**TASK DETAILS**
Every line of the data should be output word for word.

**INPUT DATA**

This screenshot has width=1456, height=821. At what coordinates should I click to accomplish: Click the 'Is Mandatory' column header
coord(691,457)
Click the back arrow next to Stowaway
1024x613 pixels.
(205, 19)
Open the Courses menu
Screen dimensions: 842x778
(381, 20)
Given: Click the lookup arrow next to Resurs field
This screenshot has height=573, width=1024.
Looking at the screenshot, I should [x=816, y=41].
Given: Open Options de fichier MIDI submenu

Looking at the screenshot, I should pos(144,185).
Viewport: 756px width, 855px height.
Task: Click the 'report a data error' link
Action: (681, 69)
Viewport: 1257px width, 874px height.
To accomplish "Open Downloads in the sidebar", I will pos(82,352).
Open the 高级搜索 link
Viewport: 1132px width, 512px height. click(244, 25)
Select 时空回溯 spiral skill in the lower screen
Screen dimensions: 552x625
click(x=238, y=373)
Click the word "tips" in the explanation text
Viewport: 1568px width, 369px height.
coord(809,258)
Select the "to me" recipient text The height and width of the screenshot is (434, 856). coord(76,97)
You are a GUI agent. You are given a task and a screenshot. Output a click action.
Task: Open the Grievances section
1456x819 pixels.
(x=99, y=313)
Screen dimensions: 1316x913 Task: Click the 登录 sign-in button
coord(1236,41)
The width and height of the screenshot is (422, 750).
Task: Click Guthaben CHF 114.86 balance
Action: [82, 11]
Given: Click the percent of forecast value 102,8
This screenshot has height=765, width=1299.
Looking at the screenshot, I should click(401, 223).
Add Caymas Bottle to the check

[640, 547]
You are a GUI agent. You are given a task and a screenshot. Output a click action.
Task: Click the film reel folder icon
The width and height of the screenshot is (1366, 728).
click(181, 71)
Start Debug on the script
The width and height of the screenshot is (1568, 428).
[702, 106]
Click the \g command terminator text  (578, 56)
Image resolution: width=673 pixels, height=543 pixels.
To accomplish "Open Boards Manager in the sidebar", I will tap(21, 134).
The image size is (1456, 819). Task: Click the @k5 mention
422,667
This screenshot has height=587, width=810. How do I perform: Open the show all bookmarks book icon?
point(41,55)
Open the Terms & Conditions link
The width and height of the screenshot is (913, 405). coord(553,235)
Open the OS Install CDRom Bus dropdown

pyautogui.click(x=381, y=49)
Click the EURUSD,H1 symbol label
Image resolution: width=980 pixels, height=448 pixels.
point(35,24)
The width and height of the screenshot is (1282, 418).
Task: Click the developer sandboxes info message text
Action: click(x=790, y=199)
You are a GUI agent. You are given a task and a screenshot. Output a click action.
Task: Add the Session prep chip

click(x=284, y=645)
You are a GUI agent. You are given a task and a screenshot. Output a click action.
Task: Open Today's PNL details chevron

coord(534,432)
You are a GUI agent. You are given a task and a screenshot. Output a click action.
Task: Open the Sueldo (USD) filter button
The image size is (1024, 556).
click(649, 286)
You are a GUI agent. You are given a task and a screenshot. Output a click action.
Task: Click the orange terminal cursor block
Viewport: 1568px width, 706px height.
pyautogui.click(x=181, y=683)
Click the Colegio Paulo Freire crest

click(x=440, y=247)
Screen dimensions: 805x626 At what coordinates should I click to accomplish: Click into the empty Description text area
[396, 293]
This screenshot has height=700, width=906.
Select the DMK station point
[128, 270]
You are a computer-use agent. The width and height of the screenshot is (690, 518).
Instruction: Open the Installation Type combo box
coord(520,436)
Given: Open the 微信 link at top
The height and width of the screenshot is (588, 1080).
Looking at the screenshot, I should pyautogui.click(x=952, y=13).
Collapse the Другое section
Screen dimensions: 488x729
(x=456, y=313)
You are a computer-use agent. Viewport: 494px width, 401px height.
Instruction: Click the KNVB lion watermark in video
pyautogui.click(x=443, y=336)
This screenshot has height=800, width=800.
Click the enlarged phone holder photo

**THE ANSWER**
This screenshot has width=1456, height=821. At what coordinates should I click to accomplish: Click the 'Is Mandatory' column header
coord(691,457)
Click the back arrow next to Stowaway
1024x613 pixels.
(205, 19)
Open the Courses menu
Screen dimensions: 842x778
(381, 20)
Given: Click the lookup arrow next to Resurs field
This screenshot has height=573, width=1024.
Looking at the screenshot, I should [x=816, y=41].
Given: Open Options de fichier MIDI submenu

Looking at the screenshot, I should pos(144,185).
Viewport: 756px width, 855px height.
Task: Click the 'report a data error' link
Action: (681, 69)
Viewport: 1257px width, 874px height.
To accomplish "Open Downloads in the sidebar", I will pos(82,352).
Open the 高级搜索 link
Viewport: 1132px width, 512px height. click(244, 25)
Select 时空回溯 spiral skill in the lower screen
Screen dimensions: 552x625
click(x=238, y=373)
Click the word "tips" in the explanation text
Viewport: 1568px width, 369px height.
coord(809,258)
Select the "to me" recipient text The height and width of the screenshot is (434, 856). coord(76,97)
You are a GUI agent. You are given a task and a screenshot. Output a click action.
Task: Open the Grievances section
1456x819 pixels.
(x=99, y=313)
Screen dimensions: 1316x913 Task: Click the 登录 sign-in button
coord(1236,41)
The width and height of the screenshot is (422, 750).
Task: Click Guthaben CHF 114.86 balance
Action: [82, 11]
Given: Click the percent of forecast value 102,8
This screenshot has height=765, width=1299.
Looking at the screenshot, I should click(401, 223).
Add Caymas Bottle to the check

[640, 547]
You are a GUI agent. You are given a task and a screenshot. Output a click action.
Task: Click the film reel folder icon
The width and height of the screenshot is (1366, 728).
click(181, 71)
Start Debug on the script
The width and height of the screenshot is (1568, 428).
[702, 106]
Click the \g command terminator text  (578, 56)
Image resolution: width=673 pixels, height=543 pixels.
To accomplish "Open Boards Manager in the sidebar", I will tap(21, 134).
The image size is (1456, 819). Task: Click the @k5 mention
422,667
This screenshot has height=587, width=810. How do I perform: Open the show all bookmarks book icon?
point(41,55)
Open the Terms & Conditions link
The width and height of the screenshot is (913, 405). coord(553,235)
Open the OS Install CDRom Bus dropdown

pyautogui.click(x=381, y=49)
Click the EURUSD,H1 symbol label
Image resolution: width=980 pixels, height=448 pixels.
point(35,24)
The width and height of the screenshot is (1282, 418).
Task: Click the developer sandboxes info message text
Action: click(x=790, y=199)
You are a GUI agent. You are given a task and a screenshot. Output a click action.
Task: Add the Session prep chip

click(x=284, y=645)
You are a GUI agent. You are given a task and a screenshot. Output a click action.
Task: Open Today's PNL details chevron

coord(534,432)
You are a GUI agent. You are given a task and a screenshot. Output a click action.
Task: Open the Sueldo (USD) filter button
The image size is (1024, 556).
click(649, 286)
You are a GUI agent. You are given a task and a screenshot. Output a click action.
Task: Click the orange terminal cursor block
Viewport: 1568px width, 706px height.
pyautogui.click(x=181, y=683)
Click the Colegio Paulo Freire crest

click(x=440, y=247)
Screen dimensions: 805x626 At what coordinates should I click to accomplish: Click into the empty Description text area
[396, 293]
This screenshot has height=700, width=906.
Select the DMK station point
[128, 270]
You are a computer-use agent. The width and height of the screenshot is (690, 518).
Instruction: Open the Installation Type combo box
coord(520,436)
Given: Open the 微信 link at top
The height and width of the screenshot is (588, 1080).
Looking at the screenshot, I should pyautogui.click(x=952, y=13).
Collapse the Другое section
Screen dimensions: 488x729
(x=456, y=313)
You are a computer-use agent. Viewport: 494px width, 401px height.
Instruction: Click the KNVB lion watermark in video
pyautogui.click(x=443, y=336)
This screenshot has height=800, width=800.
Click the enlarged phone holder photo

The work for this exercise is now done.